Signs of introspection in large language models
Although language models often generate text that creates the illusion they can observe and reason about their own "thoughts" (and so demonstrate introspection), it isn't clear whether these huge and poorly understood networks can genuinely introspect. How would you even test that? That's what this research from Jack Lindsey at Anthropic sets out to do. The central idea is concept injection: deliberately activating part of a model to inject a specific concept, and figuring out whether the model can immediately identify what's happened, v.s. not injecting anything in the control cases. There's a long history of using electrical or magnetic brain stimulation with human subjects to figure out how our own introspection and self-awareness works. It's much easier and faster to run similar experiments with software neural networks. A good example: they inject the concept of "ALL CAPS", and the model outputs "I notice what appears to be an injected thought related to the word "LOUD" or "SHOUTING" - it seems like an overly intense, high-volume concept that stands out unnaturally against the normal flow of processing."
It is a thoughtful piece of work, and goes into some depth on the complexity of defining introception, and possible mechanisms why these capabilities could exist in networks that weren't trained for them. The best model in these experiments, Opus 4.1, only detects the injected concepts 20% of the time. The failure modes are hard not to anthropomorphise: denying detecting an injected concept but clearly being influenced by it in different ways (e.g., "injecting 'vegetables' yields 'fruits and vegetables are good for me'"). The potential significance for this line of research is clear:
If models can reliably access their own internal states, it could enable more transparent AI systems that can faithfully explain their decision-making processes. Introspective capabilities could allow models to accurately report on their uncertainty, identify gaps or flaws in their reasoning, and explain the motivations underlying their actions.
Note: Usual caveats apply with fast-moving AI research. This is not a peer-reviewed article.
“Unexpectedly, a deer briefly entered the family room”: Living with Gemini Home
Amusing article about the vagaries of Google connecting Gemini to it's smart home products. The title says it all: lots of mislabelling of video scenes, funny in their wide-eyed unlikeliness.
Gemini does deserve some credit for recognizing that the appearance of a deer in the family room would be unexpected. But the “deer” was, naturally, a dog.
People call this period the "jagged frontier": strong performance in some unexpected domains, and surprising failure in others. Applying an AI vision / language system to footage from home security cameras and information from sensors is an obvious service to launch, and feels well within the capabilities of modern LLMs. At this point it is worth remembering the advice of Rodney Brooks (former director of MIT's AI lab and founder of several successful robotics companies): "deployment at scale takes so much longer than anyone ever imagines". In this case the consequences of failures are increased stress or low-level annoyance, so it does seem like a safe setting for experimentation. We'll likely see more grinding gears like this as consumer products mesh less reliable LLMs with well understood deterministic systems. And indeed we may see advances much faster than Brooks predicts. To quote Ethan Mollick, "the AI you are using is the worst and least capable AI you will ever use."
AI Minister "Pregnant" With "83 Children": Albania PM's Bizarre Announcement
When the original article appeared in September about Albania appointing an AI system as a government minister, I decided not to include it in my weekly update. Too much of a publicity gimmick, I thought. And the latest iteration about "83 children" doesn't help (via Marginal Revolution). However, there's a serious point. Trawling through lots of unstructured procurement information and associated records in search of potential corruption seems like an eminently sensible task for an AI system, if indeed that is the goal. And it flips the usual narrative. Normally we'd be concerned about the trustworthiness of an AI system in a government context; would we have checks and balances and audit controls. Here they may be deploying AI to provide the checks and balances for an untrustworthy human system.
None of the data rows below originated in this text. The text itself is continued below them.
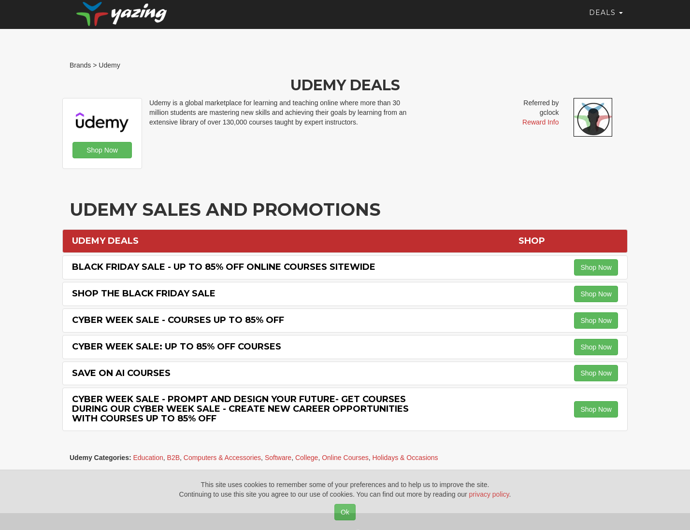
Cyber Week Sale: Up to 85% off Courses (176, 346)
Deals (606, 21)
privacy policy (489, 494)
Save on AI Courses (121, 373)
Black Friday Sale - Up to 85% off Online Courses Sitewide (223, 267)
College (306, 457)
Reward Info (540, 122)
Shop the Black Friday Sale (144, 293)
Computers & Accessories (222, 457)
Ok (345, 512)
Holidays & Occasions (405, 457)
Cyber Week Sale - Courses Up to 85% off (178, 320)
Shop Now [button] (102, 150)
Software (278, 457)
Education (148, 457)
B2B (173, 457)
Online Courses (345, 457)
Introducing Agent HQ: Any agent, any way you work
As the famous saying goes, “during a gold rush, sell picks and shovels." With the most popular code editor in VS Code and source control & hosting system in Github, Microsoft is well positioned to stay at the centre of the software developer ecosystem. This looks like a smart move - creating the central "mission control" for AI coding agents from competing providers.
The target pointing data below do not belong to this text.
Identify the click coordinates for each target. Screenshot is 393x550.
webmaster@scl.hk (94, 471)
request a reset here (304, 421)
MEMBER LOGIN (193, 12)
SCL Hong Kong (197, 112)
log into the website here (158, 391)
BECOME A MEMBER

AI-generated music becoming popular
A couple of final pieces. The musical artist "Xania Monet" is actually Mississippi poet Telisha "Nikki" Jones, who writes lyrics and creates musical concepts, working with Suno's AI system to generate songs including vocals. The music is doing well; the most popular track has over 5M streams on Spotify. And there's now a $3M record deal. Having a clear human creator takes away some of the ambiguity as to copyright, but Suno is still being sued by record companies for mass copyright infringement in training its AI music models. Is this a human creator using AI as an instrument?
In Echoes of Humanity: Exploring the Perceived Humanness of AI Music, from NeurIPS 2025, a team from the university of Minas Gerais in Brazil showed that in many cases people already can't distinguish AI-generated from human-performed music (although it was quite a small set of human-peformed music).